§ **QUOTED PASSAGE**
++++++
## Lets talk DAW/Sequencer design and architecture

DSP, Plug-in and Host development discussion.
JCJR
KVRAF
2342 posts since 17 Apr, 2005 from S.E. TN
Miles1981 wrote:I pouls definitely use an int to track time, and not a float. Float are not precise on all their range, so it is not possible to accurately track time. Hence int.
For numerical data like sound waves, or other types of signal, this requirement for accuracy is not as stringent, so floats are better than int/fixed-point arithmetics.
Thanks Miles

The following approximation reasoning could be faulty. If there's something wrong with it, please explain--

A common sequencer Tick Per Quarter Note value is 480 PPQN. Because it is tempo-based, it offers better time resolution at faster tempos and poorer time resolution at slower tempos. This would also apply to a float64 timestamp of course. Faster tempos would have better time resolution even using float64 tempo-based Ticks.

It so happens that 480 PPQN at 125 Beats Per Minute tempo offers 1 millisecond resolution.

So how long could a float64 timestamp at 1 Tick Per Quarter Note run before it fails to deliver at least 1 ms resolution at 125 BPM?

At 4/4 time signature, if we tell the first bar to start at a float64 timestamp of 0.0, then second bar would start at timestamp of 4.0, the third bar at timestamp of 8.0, etc.

125 Beats Per Minute / 60 seconds = 2.0833... beats per second.
125 Beats Per Minute / 60000 milliseconds = 0.0020833... beats per millisecond

https://en.wikipedia.org/wiki/Double-pr ... int_format
The IEEE 754 standard specifies a binary64 as having:
Sign bit: 1 bit
Exponent: 11 bits
Significand precision: 53 bits (52 explicitly stored)
This gives 15–17 significant decimal digits precision. If a decimal string with at most 15 significant digits is converted to IEEE 754 double precision representation and then converted back to a string with the same number of significant digits, then the final string should match the original. If an IEEE 754 double precision is converted to a decimal string with at least 17 significant digits and then converted back to double, then the final number must match the original.
++++++
§ **DATASET CONTENT**
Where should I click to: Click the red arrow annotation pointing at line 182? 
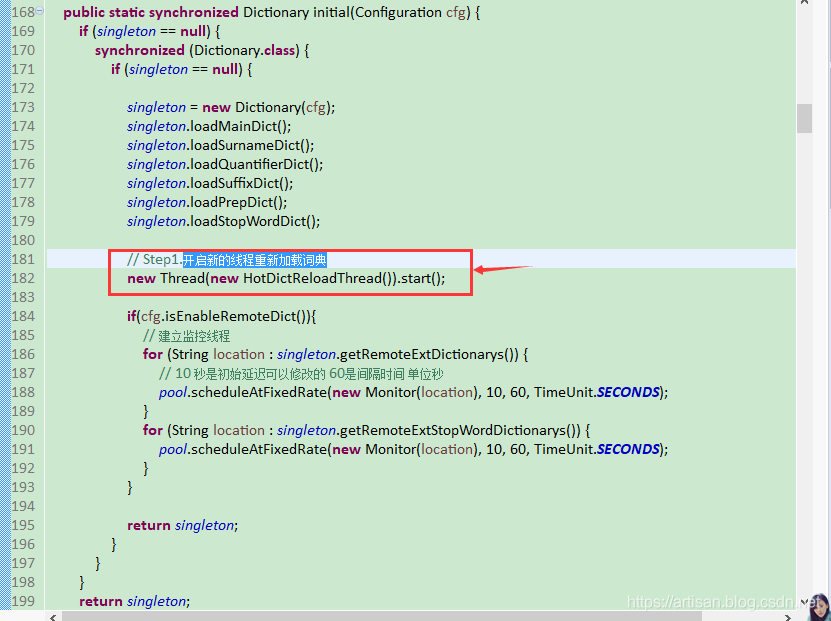coord(505,268)
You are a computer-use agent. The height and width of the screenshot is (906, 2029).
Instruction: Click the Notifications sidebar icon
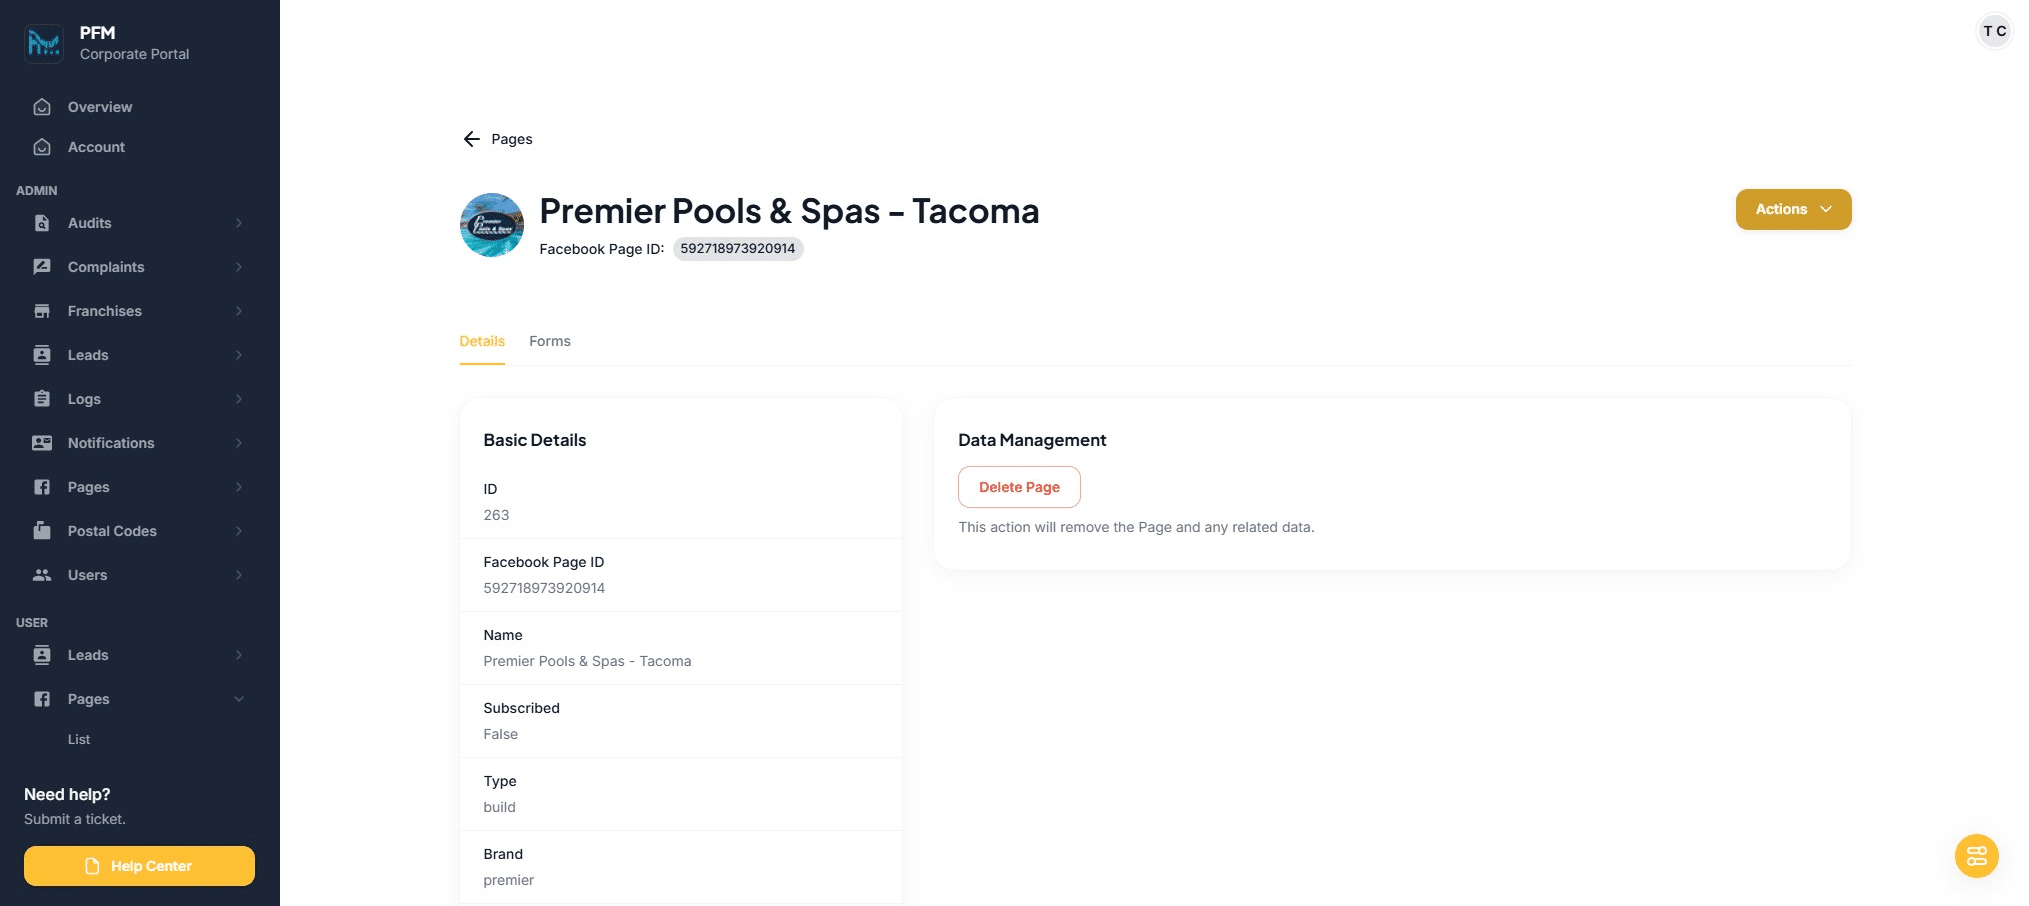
++++++
§ **REQUIRED ACTIONS**
1/ In two sentences, summarize the forum post on sequencer timing.
2/ Rewrite the paragraph of the forum post on sequencer timing that begins "A common sequencer Tick Per Quarter Note value" as a short bulleted list, keeping its main facts.
The lines after the forum post on sequencer timing are separate material.

§ **THE RESULTS**
1/ A quoted reply argues that time should be tracked with integers rather than floats because floats are not precise across their whole range. The poster responds that 480 ticks per quarter note at 125 BPM gives 1 millisecond resolution, asks how long a float64 timestamp at one tick per quarter note could run before losing that resolution, and cites the IEEE 754 binary64 format, whose 53-bit significand gives 15–17 significant decimal digits.

2/
- 480 PPQN is a common sequencer ticks-per-quarter-note value.
- Because it is tempo-based, its time resolution is better at faster tempos and poorer at slower tempos.
- The same applies to float64 tempo-based timestamps.